Agerzua had condemned the assassination of Ihindan and others in Katsina-Ala area in a statement made available to Daily Trust on Saturday, adding that government would energise security agencies to track and apprehend the serial killers.
The governor’s spokesman had described the assassination of Ihindan and others as, “unwarranted, despicable and unacceptable,” and pledged that the culprits would be punished even as he commiserated with the bereaved families and prayed God to comfort them.
In what appears to be a dramatic twist, son of the late politician, Terfa Ihidan has insisted that the governor’s CSO, Pawa had a hand in his father’s death, alleging earlier threats by the police officer just as he already filed in a petition to the Inspector General of Police.
The younger Ihindan, who is was commissioner of commerce and Industry in the last administration in the state, told Daily Trust on Saturday by telephone that he absconded from Makurdi because Pawa would have killed him before his father, who was PDP caucus chairman in Benue North-east senatorial district.
He narrated that his father had gone out to inspect the perimeter fence of a property in Katsina-Ala town last Friday in company of a police escort and aide before two hired killers on a motorcycle came and shot him at close range, adding that his father did not do anything to warrant being assassinated.
But the Benue State Commissioner of Police, Hyacinth Dagala, said that investigation into all the killings in the area was ongoing and that the command would not just arrest people based on suspicion.
Speaking to Daily Trust on Saturday, Dagala said that the command had arrested 14 suspects linked to various crimes in the area, with one person strongly suspected to have killed late Ihindan, as well as a couple within the spate of 24 hours in Kastina-Ala.
He maintained that the blame and accusations being traded by political parties in the state was typical of politicians to nail their perceived enemies, but that until investigations were concluded it would be difficult to determine whether the killings had political undertone.
The commissioner, who ruled out the involvement of cultists in the killing spree, insisted that the outcome of the command’s findings will reveal if the killings were carried out by members of same party or the ruling party against the opposition.
However, some people have posited that the killings were not more than the result of high level of criminality, which had over time existed in the area and extended to Gboko local government area early this year until tough security measures were taken.
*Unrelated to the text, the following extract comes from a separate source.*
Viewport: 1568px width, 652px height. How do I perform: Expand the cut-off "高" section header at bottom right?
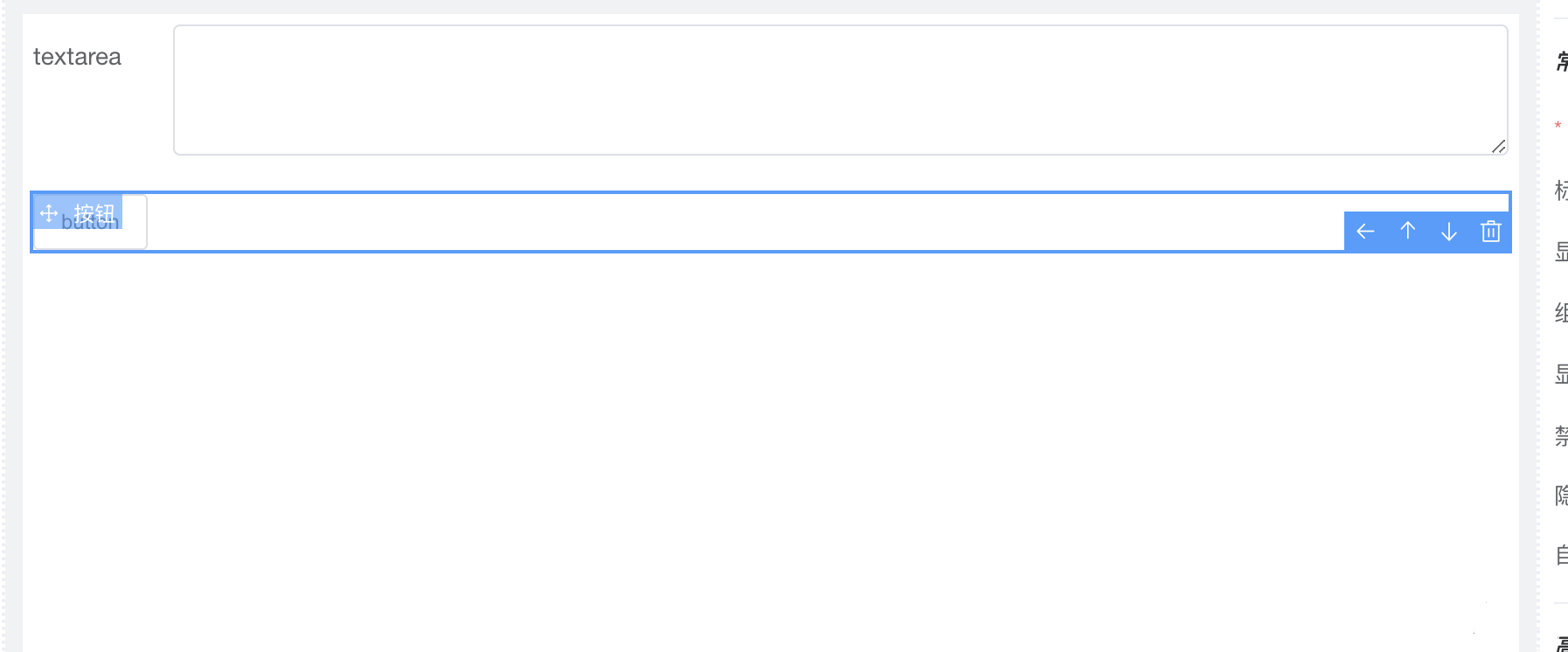[1561, 644]
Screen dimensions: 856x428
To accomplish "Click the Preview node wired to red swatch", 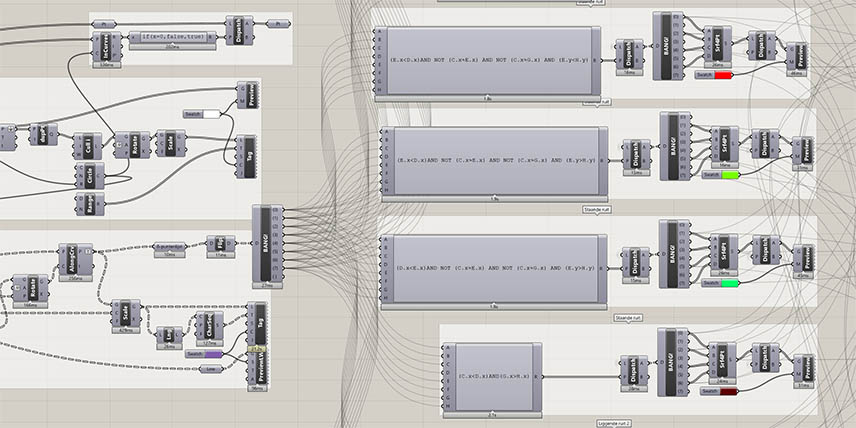I will (x=802, y=54).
It has been common knowledge that a gang of criminals allegedly operating with powerful charms which allegedly make them invisible to security agents, had terrorised the area overtime, killing, maiming people and extending their acts to border states of Taraba, Nasarawa and Cross River states. The gangs were believed to be responsible for cattle rustling and killing of some police officers drafted from Abuja sometime in March this year to clampdown on activities of rustlers. Their activities had also been suspected to have prompted herders’ attacks on the innocent villagers who knew little or nothing about the cows stolen.
Dagala, who paraded suspects at the command’s headquarters in Makurdi on Thursday, admitted that crime rate has significantly increased in the Sankera axis after elections, and that as part of strategies against the lawless trend, an eighth team of policemen had been deployed to the area.
Fearing that the state had turned into a killing field, Senator Joseph Waku has charged the state government to scale up its activities to address the rising cases of crime or call on federal government for support.
Waku also said the late Ihindan was his colleague in Benue parliament between 1979 and 1983 and opined that the state had lost a rare gem with lots of wisdom and reservoir of knowledge.
He urged the state government to do everything within its means to track down the grievances of the offenders, find out what those grievances were and give it a quick resolution.